For various reasons, I found myself using Jabber at work recently … there are actually several Jabber servers inside the corporate firewall (which of course, don’t federate with each other), but none of them can connect to the outside world … and the restrictive proxy server at work only allows HTTP traffic through, and blocks all the major IM client servers and even IRC networks by name as well, so there’s no use running instant messenger or IRC clients.
However, Jabber is an interesting beast. Federation means that it doesn’t really matter what Jabber server you connect to, you can chat with everyone … and “transports” allow you to use Jabber to chat with all your AIM, Yahoo!, MSN, ICQ, and even IRC buddies (although IRC transports are few and far between for some reason).
But anyway, this article isn’t about proxies or transports … I’m just writing to share my experiences with a few Jabber clients. I have a few fairly specific judging criteria which may not apply to your world, so just be aware of that as you read my experiences below, and feel free to suggest alternatives that I haven’t considered.

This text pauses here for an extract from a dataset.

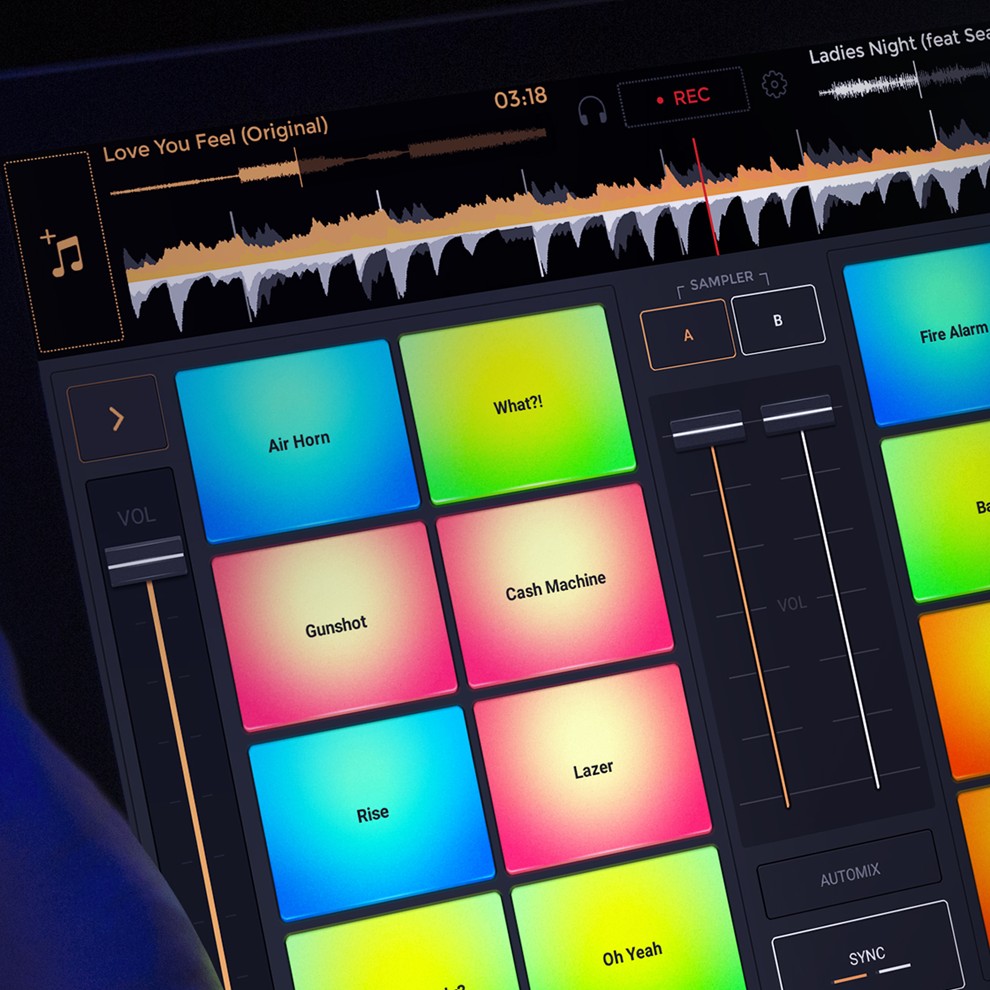Trigger the Lazer sample pad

- I want to connect to multiple Jabber servers — the one my boss uses inside the firewall, and one or more outside the firewall.
- I need SSL support so that I can feel like my conversations are reasonably private.
- I need really good “group chat” support — my main use for this is IRC
- I’d prefer a native windows client: I try to avoid Java, and although Gtk/Qt/Tk/WxWindows are okay, they have this “look” about them that’s just wierd, plus I have had some issues (ok, crashes) with the Glade version of Gtk on Windows.
I’ve tried Psi and Pandion, Exodus/WinJab, Jabbin, Gajim, Soapbox (Pandeon again, what the hey?), Pidgin, Miranda …
Lets get the obvious stuff out of the way: Pidgin and Miranda can do Jabber, but they don’t really like doing other stuff through jabber, because their specialty is doing everything themselves. If you want to connect straight to AIM/Yahoo!/MSN/IRC and Jabber, they’re great, but otherwise … I find Pidgin ugly on Windows, so I would pick Miranda of the two, unless of course … the Pidgin guys get their act together and get libJingle working so you can voice-chat with google-talk users.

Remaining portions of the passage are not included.